(Items from a data source)
|---|

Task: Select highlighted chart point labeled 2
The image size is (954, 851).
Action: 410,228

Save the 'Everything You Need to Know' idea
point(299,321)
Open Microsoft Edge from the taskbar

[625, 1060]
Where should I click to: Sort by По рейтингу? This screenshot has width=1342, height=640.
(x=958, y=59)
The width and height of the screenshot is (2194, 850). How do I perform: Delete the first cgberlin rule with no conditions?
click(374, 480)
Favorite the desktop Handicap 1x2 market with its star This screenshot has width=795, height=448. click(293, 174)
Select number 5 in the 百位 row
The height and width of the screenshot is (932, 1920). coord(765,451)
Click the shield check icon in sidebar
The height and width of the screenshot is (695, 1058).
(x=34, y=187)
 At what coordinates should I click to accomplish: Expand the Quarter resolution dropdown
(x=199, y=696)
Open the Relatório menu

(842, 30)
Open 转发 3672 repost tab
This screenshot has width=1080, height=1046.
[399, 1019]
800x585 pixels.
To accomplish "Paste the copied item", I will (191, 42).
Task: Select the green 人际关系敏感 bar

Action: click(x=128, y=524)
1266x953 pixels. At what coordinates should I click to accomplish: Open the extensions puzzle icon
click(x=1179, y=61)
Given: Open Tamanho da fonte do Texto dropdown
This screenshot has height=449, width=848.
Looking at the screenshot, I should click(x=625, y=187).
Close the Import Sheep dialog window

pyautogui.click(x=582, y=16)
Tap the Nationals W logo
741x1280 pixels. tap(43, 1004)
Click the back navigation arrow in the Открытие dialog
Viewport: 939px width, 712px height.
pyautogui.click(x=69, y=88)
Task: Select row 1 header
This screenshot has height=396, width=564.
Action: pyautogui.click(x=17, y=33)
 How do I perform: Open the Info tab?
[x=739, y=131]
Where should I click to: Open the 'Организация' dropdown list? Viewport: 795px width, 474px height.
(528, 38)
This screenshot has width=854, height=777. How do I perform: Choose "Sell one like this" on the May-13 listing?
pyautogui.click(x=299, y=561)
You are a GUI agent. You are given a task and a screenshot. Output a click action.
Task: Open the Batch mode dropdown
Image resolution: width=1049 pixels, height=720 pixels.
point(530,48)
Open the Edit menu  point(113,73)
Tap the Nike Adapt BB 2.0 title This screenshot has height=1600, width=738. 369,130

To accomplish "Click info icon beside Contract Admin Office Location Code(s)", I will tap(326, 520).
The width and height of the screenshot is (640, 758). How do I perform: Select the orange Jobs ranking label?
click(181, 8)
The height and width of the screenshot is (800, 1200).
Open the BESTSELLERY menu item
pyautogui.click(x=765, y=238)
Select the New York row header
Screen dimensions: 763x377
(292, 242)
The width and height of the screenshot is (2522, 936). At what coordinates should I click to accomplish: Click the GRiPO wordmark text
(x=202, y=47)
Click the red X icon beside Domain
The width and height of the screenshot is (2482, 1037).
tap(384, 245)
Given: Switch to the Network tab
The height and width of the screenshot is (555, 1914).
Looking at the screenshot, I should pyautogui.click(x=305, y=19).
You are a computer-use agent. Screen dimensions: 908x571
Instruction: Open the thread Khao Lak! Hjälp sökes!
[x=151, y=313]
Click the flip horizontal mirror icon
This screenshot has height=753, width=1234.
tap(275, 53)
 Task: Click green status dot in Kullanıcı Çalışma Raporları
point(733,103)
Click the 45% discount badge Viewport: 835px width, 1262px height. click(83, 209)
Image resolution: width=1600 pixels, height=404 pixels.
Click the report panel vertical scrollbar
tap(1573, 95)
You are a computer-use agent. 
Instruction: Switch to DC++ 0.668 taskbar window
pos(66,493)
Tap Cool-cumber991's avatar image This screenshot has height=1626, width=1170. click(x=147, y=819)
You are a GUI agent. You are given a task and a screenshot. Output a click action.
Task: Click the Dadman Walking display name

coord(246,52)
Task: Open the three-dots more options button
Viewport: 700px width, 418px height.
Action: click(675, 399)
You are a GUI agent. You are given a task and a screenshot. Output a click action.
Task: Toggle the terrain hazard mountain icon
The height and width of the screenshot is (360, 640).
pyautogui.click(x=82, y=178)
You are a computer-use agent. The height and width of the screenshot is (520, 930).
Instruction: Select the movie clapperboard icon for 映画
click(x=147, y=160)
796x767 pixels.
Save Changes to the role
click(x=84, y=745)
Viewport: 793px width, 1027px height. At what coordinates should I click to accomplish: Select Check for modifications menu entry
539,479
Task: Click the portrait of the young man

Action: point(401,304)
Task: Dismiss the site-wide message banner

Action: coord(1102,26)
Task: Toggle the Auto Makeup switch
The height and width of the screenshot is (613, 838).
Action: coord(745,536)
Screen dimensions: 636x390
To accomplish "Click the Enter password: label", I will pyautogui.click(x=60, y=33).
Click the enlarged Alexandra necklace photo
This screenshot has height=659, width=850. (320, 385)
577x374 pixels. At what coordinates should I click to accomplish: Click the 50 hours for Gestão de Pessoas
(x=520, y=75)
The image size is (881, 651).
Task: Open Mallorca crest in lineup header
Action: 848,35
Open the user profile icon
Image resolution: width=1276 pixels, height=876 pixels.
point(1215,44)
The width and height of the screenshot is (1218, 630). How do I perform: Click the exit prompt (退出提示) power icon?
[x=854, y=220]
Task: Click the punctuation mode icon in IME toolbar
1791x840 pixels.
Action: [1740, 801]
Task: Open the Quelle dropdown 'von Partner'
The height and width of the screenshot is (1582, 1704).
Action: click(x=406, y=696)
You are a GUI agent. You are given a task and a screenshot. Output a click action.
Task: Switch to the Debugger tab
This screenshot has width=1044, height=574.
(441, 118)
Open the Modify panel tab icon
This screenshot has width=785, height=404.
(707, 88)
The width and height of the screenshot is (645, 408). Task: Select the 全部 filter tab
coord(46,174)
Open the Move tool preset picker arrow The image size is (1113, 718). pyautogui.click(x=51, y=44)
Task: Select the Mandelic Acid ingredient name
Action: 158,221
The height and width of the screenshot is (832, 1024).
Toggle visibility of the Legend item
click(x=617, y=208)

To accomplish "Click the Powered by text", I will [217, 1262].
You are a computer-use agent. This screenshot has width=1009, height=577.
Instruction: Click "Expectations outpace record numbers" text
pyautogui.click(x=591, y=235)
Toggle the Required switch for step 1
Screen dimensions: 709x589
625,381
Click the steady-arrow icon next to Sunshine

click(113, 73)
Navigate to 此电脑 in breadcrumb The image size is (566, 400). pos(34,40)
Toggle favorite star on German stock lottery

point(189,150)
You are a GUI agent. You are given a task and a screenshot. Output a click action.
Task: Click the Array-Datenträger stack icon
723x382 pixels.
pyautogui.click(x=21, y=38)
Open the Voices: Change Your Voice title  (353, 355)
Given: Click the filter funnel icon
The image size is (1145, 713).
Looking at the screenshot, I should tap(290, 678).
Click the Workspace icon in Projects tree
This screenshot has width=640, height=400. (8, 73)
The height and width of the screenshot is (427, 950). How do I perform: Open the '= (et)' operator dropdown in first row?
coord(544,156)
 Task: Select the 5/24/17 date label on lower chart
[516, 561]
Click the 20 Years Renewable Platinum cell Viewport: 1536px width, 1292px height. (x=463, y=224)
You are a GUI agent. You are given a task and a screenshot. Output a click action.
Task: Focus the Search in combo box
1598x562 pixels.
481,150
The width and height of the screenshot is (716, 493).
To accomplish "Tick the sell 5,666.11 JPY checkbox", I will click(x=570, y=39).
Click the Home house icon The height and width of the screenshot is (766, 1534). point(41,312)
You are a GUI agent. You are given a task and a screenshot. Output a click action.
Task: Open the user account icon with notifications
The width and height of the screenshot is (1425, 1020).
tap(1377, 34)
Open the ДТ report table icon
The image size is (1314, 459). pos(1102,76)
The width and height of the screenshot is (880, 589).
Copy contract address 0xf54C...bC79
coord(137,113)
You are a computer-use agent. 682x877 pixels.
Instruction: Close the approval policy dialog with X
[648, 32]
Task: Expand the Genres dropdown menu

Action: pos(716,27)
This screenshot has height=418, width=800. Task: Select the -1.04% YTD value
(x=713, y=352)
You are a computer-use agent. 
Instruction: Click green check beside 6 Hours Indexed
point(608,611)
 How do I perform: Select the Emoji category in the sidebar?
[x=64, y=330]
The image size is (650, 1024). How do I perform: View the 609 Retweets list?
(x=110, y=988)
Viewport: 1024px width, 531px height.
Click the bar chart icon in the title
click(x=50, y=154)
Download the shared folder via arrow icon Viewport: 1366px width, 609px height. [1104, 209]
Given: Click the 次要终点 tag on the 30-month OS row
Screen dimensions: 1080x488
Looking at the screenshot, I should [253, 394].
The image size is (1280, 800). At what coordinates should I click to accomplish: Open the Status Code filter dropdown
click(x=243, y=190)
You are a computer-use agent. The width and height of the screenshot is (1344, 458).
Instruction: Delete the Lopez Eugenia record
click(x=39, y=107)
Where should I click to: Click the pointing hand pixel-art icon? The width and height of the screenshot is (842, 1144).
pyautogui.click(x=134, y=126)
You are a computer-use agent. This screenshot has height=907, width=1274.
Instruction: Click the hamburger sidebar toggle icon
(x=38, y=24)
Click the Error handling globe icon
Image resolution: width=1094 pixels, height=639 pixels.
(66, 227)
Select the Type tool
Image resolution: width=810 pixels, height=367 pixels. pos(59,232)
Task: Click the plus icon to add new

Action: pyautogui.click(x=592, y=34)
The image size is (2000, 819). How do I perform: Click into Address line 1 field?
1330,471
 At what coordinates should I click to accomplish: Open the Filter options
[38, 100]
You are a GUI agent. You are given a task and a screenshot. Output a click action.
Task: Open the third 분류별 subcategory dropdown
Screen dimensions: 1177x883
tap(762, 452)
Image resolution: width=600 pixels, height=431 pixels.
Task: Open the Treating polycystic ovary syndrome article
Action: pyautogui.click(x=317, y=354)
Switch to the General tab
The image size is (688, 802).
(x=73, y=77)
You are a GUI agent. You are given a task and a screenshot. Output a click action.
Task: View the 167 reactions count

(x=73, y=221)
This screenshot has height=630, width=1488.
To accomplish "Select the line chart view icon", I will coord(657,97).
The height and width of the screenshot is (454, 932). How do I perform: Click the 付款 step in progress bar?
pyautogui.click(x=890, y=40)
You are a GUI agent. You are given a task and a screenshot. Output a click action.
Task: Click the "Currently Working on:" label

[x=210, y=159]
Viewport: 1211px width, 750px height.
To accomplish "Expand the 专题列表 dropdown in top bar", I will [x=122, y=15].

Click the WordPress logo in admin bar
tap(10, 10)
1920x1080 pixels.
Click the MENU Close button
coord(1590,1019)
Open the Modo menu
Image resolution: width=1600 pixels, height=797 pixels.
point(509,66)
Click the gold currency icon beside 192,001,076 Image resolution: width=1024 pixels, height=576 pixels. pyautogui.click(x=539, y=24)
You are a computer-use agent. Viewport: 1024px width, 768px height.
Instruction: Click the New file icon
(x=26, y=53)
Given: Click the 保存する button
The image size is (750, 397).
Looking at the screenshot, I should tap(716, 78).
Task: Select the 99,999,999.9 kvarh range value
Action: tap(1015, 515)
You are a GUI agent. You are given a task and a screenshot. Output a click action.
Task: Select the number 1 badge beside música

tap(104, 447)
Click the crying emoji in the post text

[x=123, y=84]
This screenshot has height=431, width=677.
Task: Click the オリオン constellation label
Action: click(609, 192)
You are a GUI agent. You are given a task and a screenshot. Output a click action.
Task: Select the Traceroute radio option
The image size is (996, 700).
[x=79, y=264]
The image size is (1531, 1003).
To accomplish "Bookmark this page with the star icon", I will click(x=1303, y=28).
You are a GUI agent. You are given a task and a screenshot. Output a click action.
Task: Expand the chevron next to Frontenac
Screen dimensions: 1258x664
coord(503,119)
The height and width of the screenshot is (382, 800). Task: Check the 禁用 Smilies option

|---|

▸ REQUIREMENT:
From the records above, repeat exactly the lines from the one with "This screenshot has width=854, height=777." through the one with "Open the Edit", both included.

▸ YOUR SOLUTION:
This screenshot has width=854, height=777. How do I perform: Choose "Sell one like this" on the May-13 listing?
pyautogui.click(x=299, y=561)
You are a GUI agent. You are given a task and a screenshot. Output a click action.
Task: Open the Batch mode dropdown
Image resolution: width=1049 pixels, height=720 pixels.
point(530,48)
Open the Edit menu  point(113,73)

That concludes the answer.